Please reproduce the entries below exactly from the line holding "The image size is (809, 471)." through the last line, both included, and omit any pictures.

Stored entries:

============

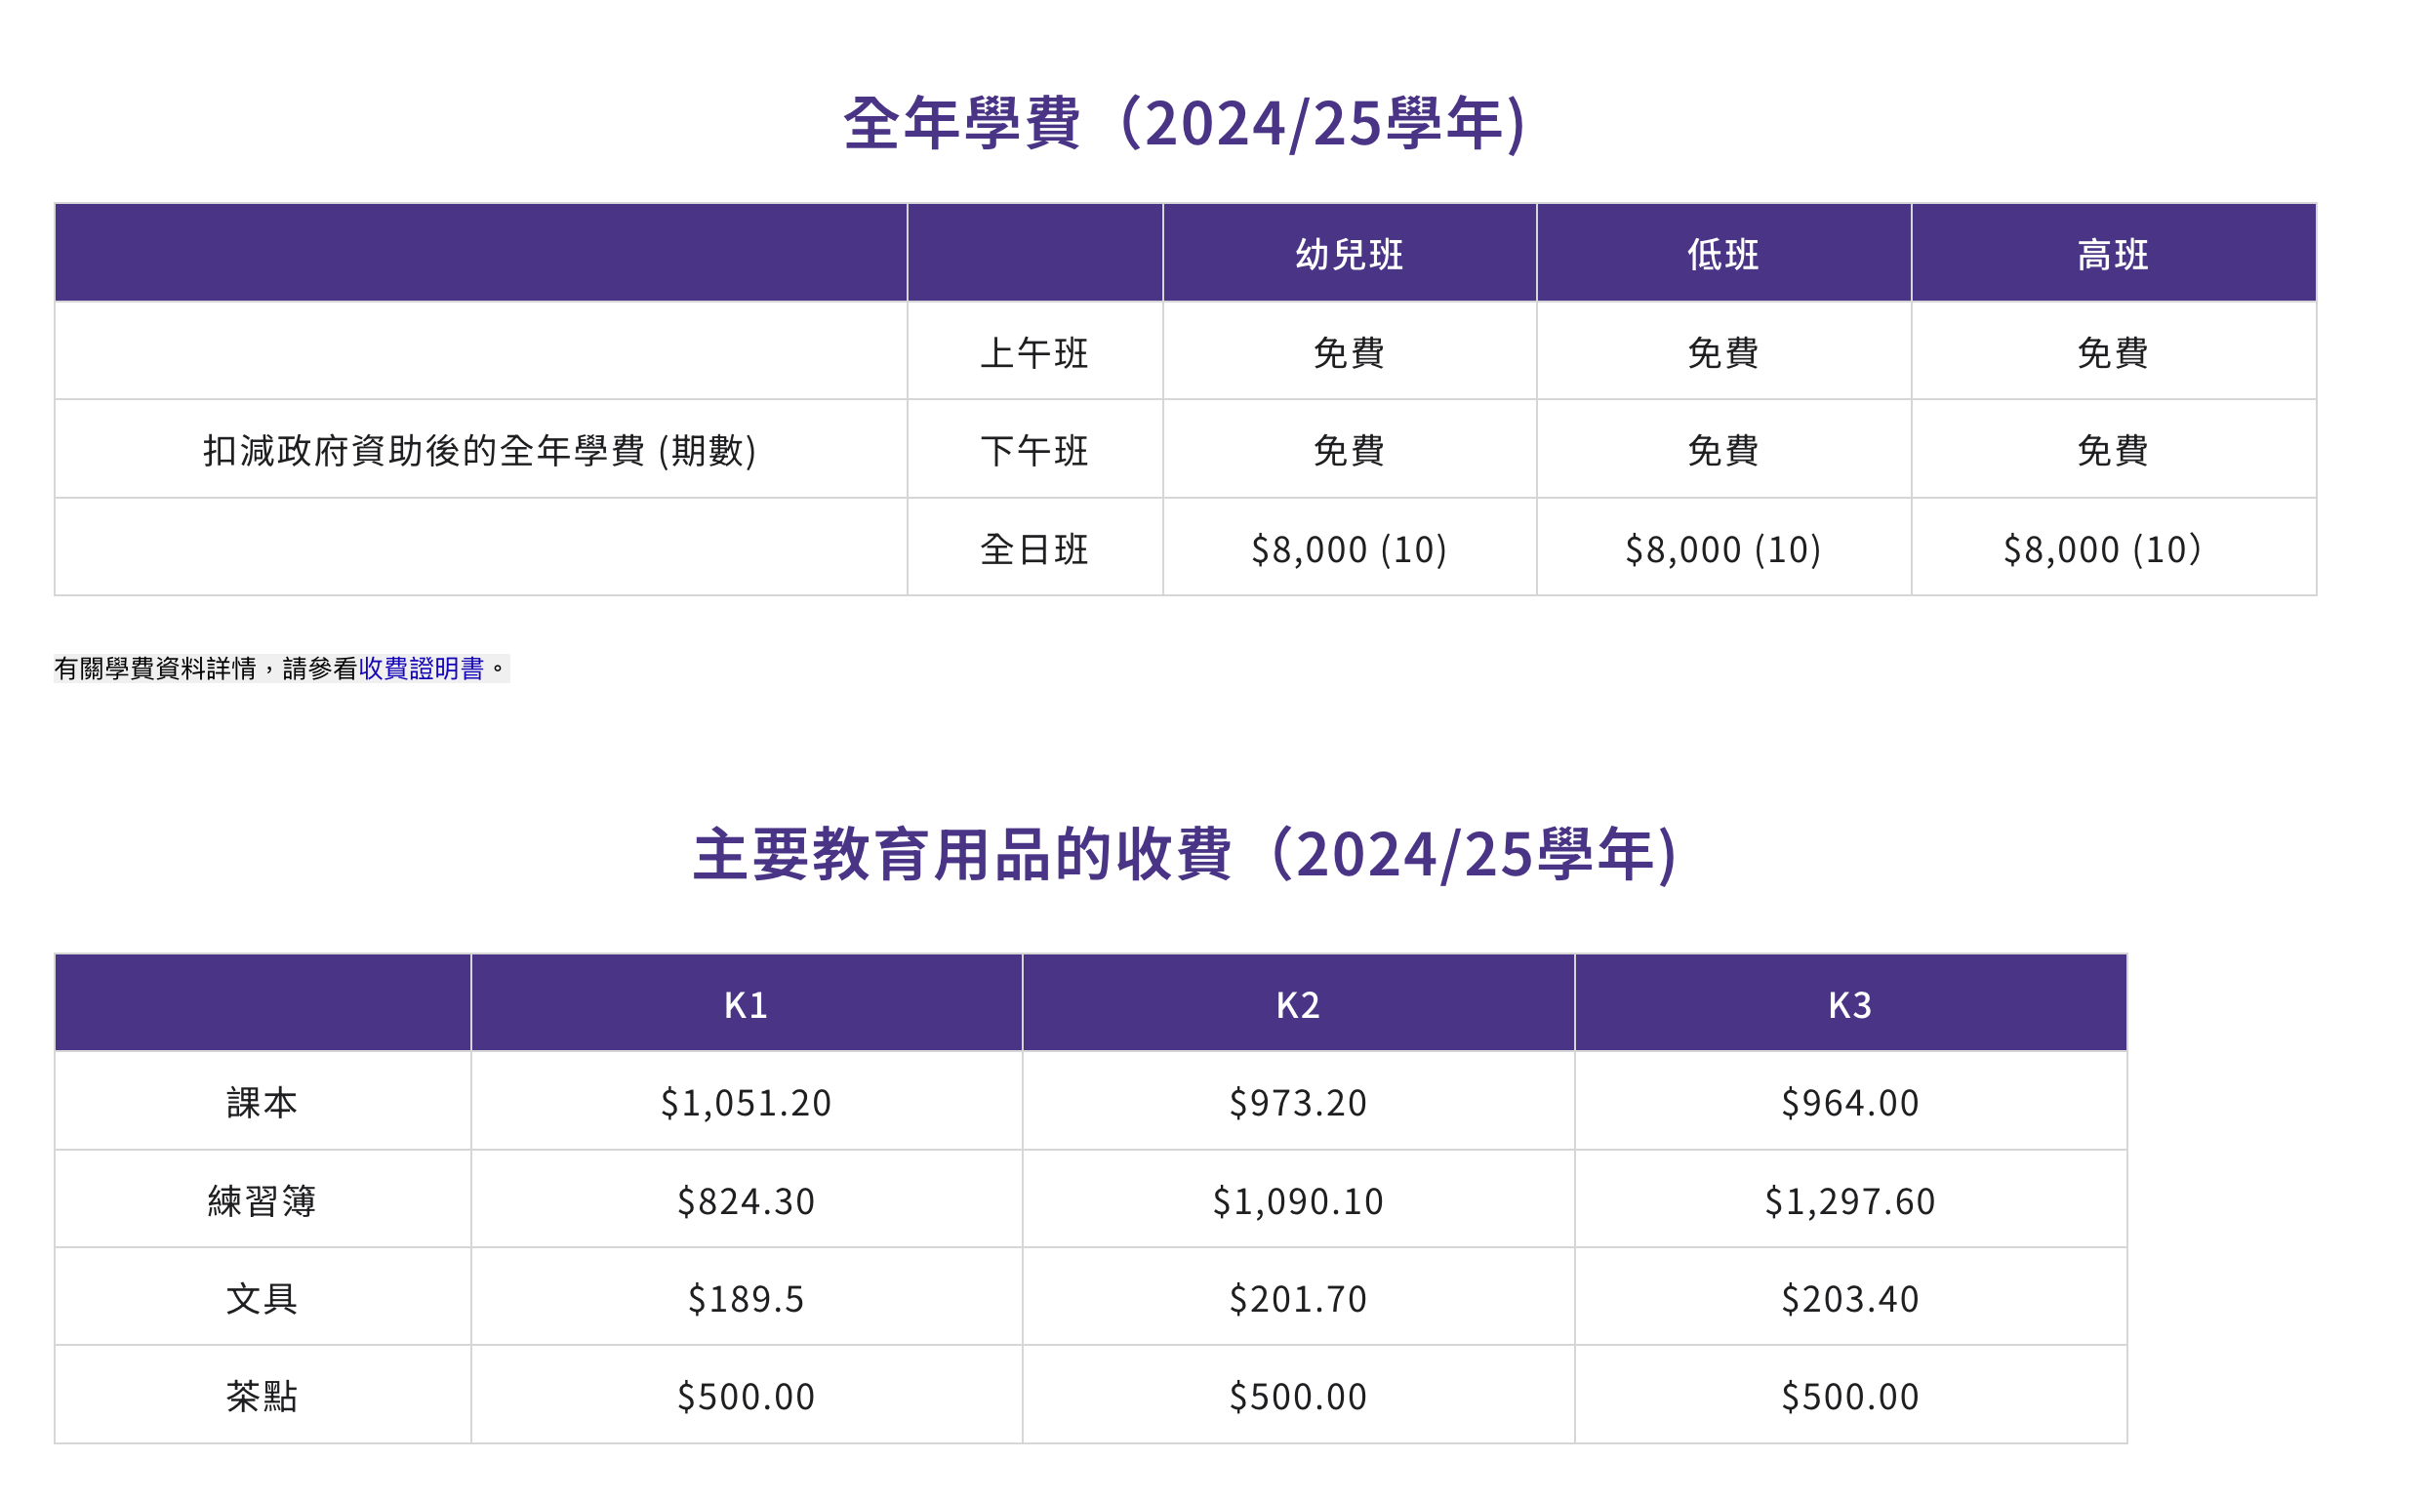Open the 收費證明書 link
The image size is (2428, 1501).
tap(421, 668)
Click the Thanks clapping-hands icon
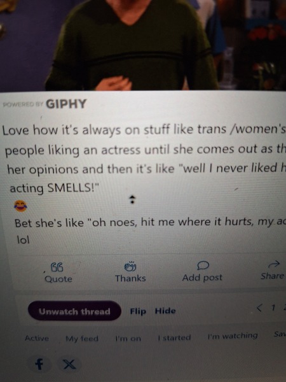Screen dimensions: 286x382 click(130, 266)
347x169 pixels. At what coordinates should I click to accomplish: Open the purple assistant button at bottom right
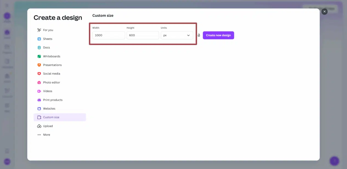point(334,161)
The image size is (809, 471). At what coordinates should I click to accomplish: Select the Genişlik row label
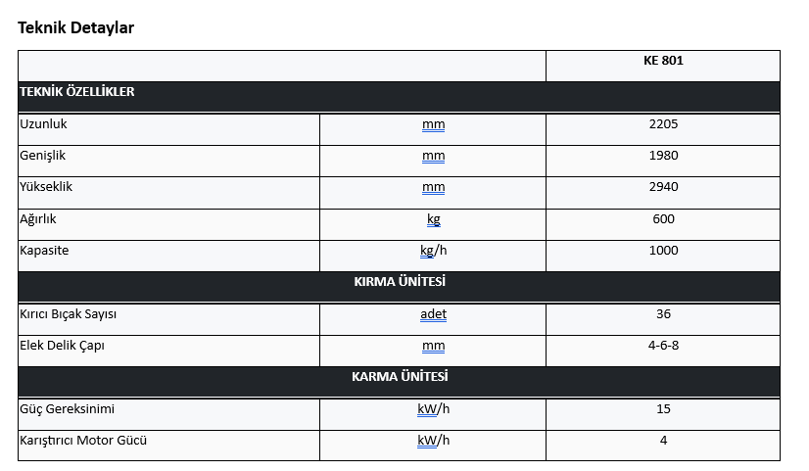click(42, 156)
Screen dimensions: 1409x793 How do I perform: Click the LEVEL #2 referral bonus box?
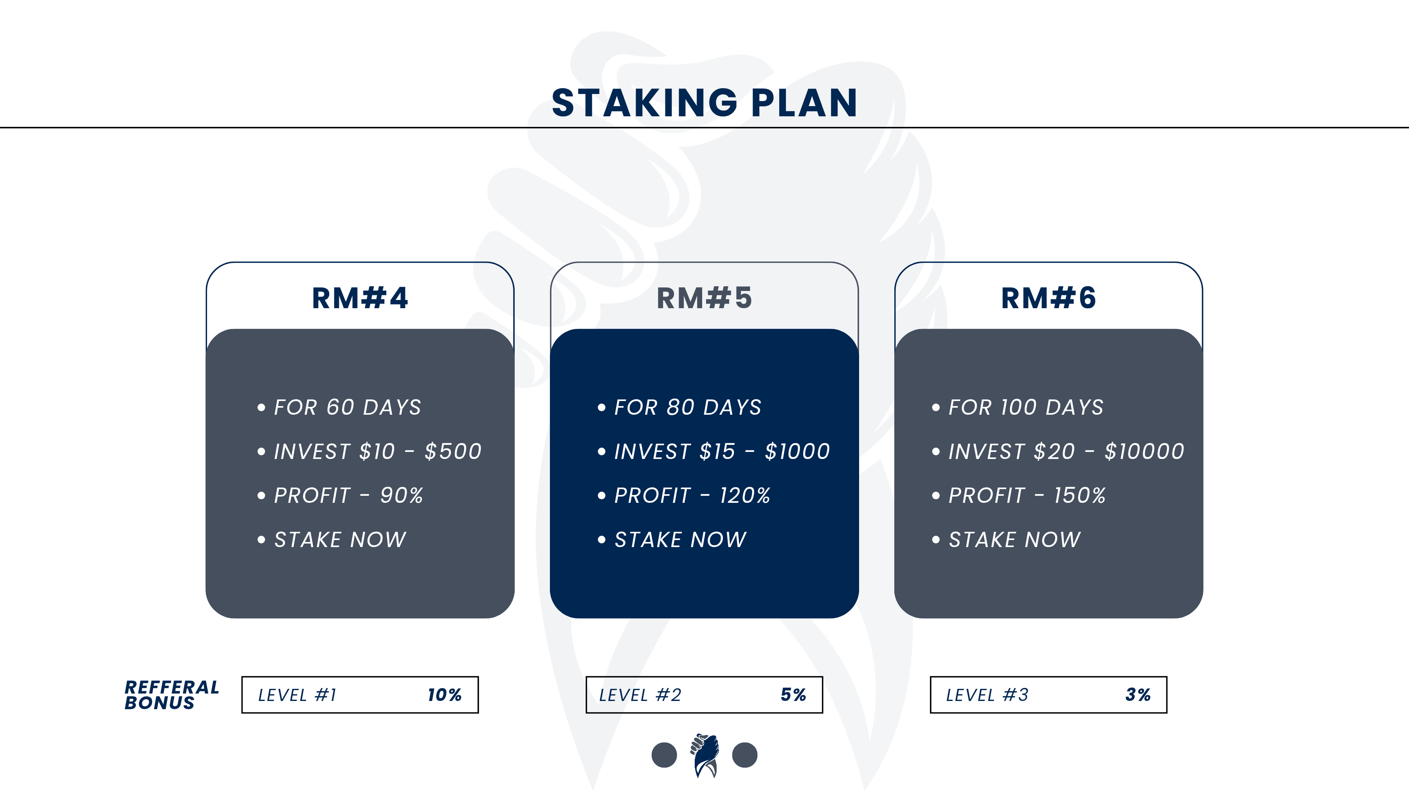[704, 694]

============

EXERCISE OUTPUT –
The image size is (809, 471). At what coordinates should I click to accomplish: Select the Genişlik row label
click(42, 156)
Screen dimensions: 1409x793 How do I perform: Click the LEVEL #2 referral bonus box?
[704, 694]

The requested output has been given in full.